For automatically generating appropriate documentation for such a model, the per-row prediction schema could be described as:
proba_ratings_prediction_schema = Object(
'Return a prediction with upper and lower bounds',
properties={
'lower_bound': Number(
'Lower bound on the prediction. '
'Actual values should fall below this range just 5% of the time'),
'expected_value': Number(
'The average value we expect actual values to take.'),
'upper_bound': Number(
'Upper bound on the prediction. '
'Actual values should fall above this range just 95% of the time'),
},
reference_name='ProbaModelPrediction')
And the prediction service could be instantiated as:
probabilistic_service = PredictionService(
model=ProbabilisticRatingsModel(),
name='proba-model',
api_version='v1',
feature_schema=ratings_feature_schema,
prediction_schema=proba_ratings_prediction_schema)
In your own tests of probabilistic_service
, you can validate the response data by:
probabilistic_service.response_schema.validate(response)
Warning
There is also experimental support for automatic response validation: PredictionService(..., validate_response_data=True)
. Enabling this feature triggers a warning stating that it may increase response latency and produce confusing error messages for users.
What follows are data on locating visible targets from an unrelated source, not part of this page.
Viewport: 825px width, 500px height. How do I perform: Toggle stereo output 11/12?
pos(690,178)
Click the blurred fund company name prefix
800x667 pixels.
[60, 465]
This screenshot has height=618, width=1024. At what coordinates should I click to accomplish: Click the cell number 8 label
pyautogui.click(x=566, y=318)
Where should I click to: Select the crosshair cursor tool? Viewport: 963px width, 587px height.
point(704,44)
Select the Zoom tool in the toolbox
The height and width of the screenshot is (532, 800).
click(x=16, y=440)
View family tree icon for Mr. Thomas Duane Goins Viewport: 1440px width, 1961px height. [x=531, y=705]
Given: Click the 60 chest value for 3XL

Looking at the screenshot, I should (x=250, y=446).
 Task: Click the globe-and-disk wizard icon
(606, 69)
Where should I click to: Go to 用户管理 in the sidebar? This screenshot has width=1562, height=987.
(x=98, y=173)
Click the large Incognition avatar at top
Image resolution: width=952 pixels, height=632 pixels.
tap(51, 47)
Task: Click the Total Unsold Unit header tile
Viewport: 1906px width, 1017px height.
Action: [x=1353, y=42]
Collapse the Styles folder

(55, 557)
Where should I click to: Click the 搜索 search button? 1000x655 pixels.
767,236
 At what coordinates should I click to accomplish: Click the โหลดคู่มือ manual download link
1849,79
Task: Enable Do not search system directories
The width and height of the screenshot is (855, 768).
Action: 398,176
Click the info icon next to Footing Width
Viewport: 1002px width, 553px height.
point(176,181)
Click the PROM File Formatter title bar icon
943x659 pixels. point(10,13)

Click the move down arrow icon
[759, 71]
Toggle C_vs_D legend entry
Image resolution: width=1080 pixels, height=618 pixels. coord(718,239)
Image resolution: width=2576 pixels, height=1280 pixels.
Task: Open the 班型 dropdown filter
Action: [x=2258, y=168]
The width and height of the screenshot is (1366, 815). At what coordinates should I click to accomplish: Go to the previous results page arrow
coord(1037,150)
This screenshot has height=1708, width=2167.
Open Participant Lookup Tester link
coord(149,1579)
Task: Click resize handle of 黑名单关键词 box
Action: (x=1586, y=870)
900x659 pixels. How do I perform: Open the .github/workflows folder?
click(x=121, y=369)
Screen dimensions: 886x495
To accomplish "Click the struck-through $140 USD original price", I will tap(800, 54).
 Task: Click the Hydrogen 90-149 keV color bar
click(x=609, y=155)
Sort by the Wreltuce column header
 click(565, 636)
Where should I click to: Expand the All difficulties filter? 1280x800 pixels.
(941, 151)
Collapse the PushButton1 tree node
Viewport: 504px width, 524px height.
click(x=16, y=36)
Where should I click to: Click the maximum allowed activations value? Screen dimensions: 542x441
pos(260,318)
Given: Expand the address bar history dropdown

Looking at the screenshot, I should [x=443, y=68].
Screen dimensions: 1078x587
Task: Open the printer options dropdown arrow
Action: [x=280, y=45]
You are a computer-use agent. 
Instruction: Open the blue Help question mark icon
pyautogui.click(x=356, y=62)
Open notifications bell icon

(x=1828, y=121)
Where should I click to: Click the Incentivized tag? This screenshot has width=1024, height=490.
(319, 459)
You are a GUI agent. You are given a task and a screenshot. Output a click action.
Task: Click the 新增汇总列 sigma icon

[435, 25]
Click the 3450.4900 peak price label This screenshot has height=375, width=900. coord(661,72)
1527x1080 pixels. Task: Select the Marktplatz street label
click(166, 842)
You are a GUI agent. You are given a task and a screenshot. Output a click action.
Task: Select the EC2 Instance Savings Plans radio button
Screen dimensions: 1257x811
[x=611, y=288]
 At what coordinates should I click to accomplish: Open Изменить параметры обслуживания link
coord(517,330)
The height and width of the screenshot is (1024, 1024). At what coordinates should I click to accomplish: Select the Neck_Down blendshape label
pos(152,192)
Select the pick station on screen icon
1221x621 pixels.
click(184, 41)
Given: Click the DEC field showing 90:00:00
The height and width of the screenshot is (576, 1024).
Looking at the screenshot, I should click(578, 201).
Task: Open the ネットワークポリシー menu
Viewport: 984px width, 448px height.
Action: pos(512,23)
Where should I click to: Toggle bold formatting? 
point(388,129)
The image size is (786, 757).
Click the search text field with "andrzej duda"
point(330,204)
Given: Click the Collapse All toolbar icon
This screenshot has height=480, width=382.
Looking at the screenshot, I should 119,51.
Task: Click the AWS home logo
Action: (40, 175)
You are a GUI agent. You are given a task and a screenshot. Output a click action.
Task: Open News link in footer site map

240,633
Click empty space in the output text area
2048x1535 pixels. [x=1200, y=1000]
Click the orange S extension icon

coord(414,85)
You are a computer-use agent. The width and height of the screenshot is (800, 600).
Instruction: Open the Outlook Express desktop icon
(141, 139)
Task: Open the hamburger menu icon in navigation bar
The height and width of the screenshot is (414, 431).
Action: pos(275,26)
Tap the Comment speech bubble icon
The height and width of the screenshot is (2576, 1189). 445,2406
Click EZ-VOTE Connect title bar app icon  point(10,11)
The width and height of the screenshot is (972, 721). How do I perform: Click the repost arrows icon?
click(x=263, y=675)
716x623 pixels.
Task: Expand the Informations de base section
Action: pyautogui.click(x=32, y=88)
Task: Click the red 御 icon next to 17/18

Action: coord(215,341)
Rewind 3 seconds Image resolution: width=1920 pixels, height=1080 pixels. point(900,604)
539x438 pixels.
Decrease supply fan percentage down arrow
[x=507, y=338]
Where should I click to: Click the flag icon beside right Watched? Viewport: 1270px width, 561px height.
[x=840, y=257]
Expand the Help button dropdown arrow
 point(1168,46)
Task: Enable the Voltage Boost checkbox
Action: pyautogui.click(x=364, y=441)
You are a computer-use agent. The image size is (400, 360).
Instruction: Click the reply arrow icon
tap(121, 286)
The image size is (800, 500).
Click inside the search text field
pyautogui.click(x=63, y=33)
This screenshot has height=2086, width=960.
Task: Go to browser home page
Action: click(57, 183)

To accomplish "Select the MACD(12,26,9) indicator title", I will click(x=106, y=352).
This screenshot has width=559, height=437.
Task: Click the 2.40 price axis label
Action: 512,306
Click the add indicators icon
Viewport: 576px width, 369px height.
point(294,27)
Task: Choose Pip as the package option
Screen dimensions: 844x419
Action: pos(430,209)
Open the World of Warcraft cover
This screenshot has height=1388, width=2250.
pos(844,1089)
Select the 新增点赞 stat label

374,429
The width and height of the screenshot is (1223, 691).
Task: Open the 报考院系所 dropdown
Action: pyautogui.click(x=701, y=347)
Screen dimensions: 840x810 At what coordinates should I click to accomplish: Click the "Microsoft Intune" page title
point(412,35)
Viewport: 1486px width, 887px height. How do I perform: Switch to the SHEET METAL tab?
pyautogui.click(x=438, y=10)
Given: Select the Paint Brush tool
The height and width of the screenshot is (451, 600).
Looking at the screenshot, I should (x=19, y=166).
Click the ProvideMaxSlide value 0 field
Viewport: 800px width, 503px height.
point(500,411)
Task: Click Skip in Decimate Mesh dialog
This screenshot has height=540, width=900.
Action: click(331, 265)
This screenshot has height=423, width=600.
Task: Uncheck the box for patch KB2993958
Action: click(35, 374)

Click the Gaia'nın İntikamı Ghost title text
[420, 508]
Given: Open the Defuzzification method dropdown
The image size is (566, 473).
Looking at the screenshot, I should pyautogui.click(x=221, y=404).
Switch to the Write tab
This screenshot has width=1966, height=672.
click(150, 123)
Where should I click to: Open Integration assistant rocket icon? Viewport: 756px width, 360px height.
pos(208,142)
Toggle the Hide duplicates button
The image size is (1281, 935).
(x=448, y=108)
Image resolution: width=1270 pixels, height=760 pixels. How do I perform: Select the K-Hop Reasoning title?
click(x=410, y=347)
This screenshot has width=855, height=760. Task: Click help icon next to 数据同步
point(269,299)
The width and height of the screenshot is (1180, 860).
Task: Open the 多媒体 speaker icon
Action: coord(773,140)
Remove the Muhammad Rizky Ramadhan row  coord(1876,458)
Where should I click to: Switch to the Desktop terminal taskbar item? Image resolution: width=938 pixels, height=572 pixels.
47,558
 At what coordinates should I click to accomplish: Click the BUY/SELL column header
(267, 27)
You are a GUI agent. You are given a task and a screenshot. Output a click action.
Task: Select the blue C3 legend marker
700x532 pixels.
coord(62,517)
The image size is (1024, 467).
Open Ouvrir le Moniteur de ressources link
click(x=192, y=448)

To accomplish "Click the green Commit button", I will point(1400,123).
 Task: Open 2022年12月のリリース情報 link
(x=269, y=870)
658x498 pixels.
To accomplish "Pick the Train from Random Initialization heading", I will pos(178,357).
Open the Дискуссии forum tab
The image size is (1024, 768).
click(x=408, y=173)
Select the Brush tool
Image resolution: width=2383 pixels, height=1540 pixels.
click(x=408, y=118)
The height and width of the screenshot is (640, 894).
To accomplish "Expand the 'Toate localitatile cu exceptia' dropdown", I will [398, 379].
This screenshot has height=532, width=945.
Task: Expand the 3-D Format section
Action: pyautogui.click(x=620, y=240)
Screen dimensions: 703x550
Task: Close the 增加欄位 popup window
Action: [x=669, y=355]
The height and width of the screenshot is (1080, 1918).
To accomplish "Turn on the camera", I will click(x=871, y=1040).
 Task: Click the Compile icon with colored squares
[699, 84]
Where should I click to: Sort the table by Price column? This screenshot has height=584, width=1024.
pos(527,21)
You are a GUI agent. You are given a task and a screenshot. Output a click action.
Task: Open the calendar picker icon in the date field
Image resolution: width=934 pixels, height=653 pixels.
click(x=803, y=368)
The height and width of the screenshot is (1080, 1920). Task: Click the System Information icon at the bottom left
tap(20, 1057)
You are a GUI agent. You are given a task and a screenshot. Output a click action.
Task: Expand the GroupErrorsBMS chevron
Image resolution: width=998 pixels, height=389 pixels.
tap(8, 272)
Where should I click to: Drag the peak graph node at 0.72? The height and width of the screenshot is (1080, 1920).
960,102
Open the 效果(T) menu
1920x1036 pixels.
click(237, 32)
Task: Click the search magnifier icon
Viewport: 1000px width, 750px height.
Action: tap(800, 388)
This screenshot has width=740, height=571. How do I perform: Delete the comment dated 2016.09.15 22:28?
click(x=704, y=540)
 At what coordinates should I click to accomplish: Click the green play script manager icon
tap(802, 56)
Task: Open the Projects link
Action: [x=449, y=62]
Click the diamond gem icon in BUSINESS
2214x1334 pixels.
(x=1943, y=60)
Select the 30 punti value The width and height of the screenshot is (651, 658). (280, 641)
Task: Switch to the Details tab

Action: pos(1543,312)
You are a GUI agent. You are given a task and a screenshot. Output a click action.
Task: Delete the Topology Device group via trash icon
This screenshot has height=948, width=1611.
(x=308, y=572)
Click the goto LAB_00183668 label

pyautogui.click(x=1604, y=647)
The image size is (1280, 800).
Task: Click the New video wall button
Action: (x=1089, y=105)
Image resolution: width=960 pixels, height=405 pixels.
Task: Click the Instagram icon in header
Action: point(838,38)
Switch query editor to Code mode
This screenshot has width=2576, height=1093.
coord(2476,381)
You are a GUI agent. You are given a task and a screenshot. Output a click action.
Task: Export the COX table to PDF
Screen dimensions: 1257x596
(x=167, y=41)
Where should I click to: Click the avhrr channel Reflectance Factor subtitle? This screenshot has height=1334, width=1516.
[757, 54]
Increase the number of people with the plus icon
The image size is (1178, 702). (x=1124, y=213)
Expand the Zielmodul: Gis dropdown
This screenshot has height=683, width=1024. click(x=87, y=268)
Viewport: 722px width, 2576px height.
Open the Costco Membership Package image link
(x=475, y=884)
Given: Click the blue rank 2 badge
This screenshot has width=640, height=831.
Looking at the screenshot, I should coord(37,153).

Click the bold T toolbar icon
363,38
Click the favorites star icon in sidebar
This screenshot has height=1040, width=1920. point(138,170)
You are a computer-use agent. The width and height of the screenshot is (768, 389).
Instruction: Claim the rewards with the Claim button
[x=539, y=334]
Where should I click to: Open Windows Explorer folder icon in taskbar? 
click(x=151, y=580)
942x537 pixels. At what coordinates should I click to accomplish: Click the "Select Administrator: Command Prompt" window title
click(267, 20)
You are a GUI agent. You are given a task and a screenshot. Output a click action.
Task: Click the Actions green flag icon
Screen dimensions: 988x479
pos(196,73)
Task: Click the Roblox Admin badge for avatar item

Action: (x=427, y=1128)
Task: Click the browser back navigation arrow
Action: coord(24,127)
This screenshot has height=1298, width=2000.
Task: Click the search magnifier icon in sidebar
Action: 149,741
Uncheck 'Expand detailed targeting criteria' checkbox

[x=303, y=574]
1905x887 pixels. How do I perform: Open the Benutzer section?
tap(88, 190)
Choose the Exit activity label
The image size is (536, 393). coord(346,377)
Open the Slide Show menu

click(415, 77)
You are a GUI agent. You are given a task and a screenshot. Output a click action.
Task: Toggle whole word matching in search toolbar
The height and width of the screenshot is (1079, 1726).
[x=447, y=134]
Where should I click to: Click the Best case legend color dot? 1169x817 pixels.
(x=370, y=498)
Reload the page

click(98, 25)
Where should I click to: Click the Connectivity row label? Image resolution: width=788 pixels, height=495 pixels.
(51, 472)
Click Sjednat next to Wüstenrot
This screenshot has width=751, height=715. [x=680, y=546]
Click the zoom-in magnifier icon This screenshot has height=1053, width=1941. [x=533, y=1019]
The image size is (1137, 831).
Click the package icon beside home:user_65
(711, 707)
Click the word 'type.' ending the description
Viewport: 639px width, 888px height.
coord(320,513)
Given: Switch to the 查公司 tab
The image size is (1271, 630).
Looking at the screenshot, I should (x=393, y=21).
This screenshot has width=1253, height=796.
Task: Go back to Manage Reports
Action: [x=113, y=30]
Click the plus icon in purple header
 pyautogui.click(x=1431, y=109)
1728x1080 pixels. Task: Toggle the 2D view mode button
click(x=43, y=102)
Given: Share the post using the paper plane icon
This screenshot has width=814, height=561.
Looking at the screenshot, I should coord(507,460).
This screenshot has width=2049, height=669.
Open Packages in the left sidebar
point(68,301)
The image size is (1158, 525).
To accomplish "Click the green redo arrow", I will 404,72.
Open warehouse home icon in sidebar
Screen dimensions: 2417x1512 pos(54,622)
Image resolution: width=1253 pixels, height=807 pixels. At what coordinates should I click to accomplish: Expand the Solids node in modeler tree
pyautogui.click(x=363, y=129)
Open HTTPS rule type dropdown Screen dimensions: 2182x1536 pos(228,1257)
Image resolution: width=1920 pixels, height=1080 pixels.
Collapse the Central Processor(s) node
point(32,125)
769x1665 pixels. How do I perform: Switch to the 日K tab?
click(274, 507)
This should only be used for testing/debugging.
Subclassing BaseService¶
By subclassing BaseService
it is possible to expose arbitrary Python code. Consider complex input and output schemas such as:
from porter.schemas import Object, Array, String, Integer
custom_service_input = Object(
properties={
'string_with_enum_prop': String(additional_params={'enum': ['a', 'b', 'abc']}),
'an_array': Array(item_type=Number()),
'another_property': Object(properties={'a': String(), 'b': Integer()}),
'yet_another_property': Array(item_type=Object(additional_properties_type=String()))
},
reference_name='CustomServiceInputs'
)
custom_service_output_success = Object(
properties={
'request_id': request_id,
'model_context': model_context,
'results': Array(item_type=String())
}
)
A minimal app implementing and documenting this interface might look like:
from porter.services import BaseService, ModelApp
class CustomService(BaseService):
# action: required property or class attribute
action = 'custom-action'
# route_kwargs: required property or class attribute
route_kwargs = {'methods': ['POST']}
# status: required property
@property
def status(self):
return 'READY'
# serve: required method taking no arguments
def serve(self):
data = self.get_post_data()
return {'results': ['foo', 'bar']}
custom_service = CustomService(
name='custom-service',
api_version='v1',
validate_request_data=True)
custom_service.add_request_schema('POST', custom_service_input)
custom_service.add_response_schema('POST', 200, custom_service_output_success)
custom_app = ModelApp([custom_service], expose_docs=True)
This would expose an endpoint /custom-service/v1/custom-action
.
Note
Unlike PredictionService
, custom subclasses of BaseService
will receive POST data and deliver response data directly, with no automatic conversion to pandas.DataFrame
.
For a more complex example that serves calculations from a callable function, more closely matching the behavior of PredictionService
, see the function_service.py example script.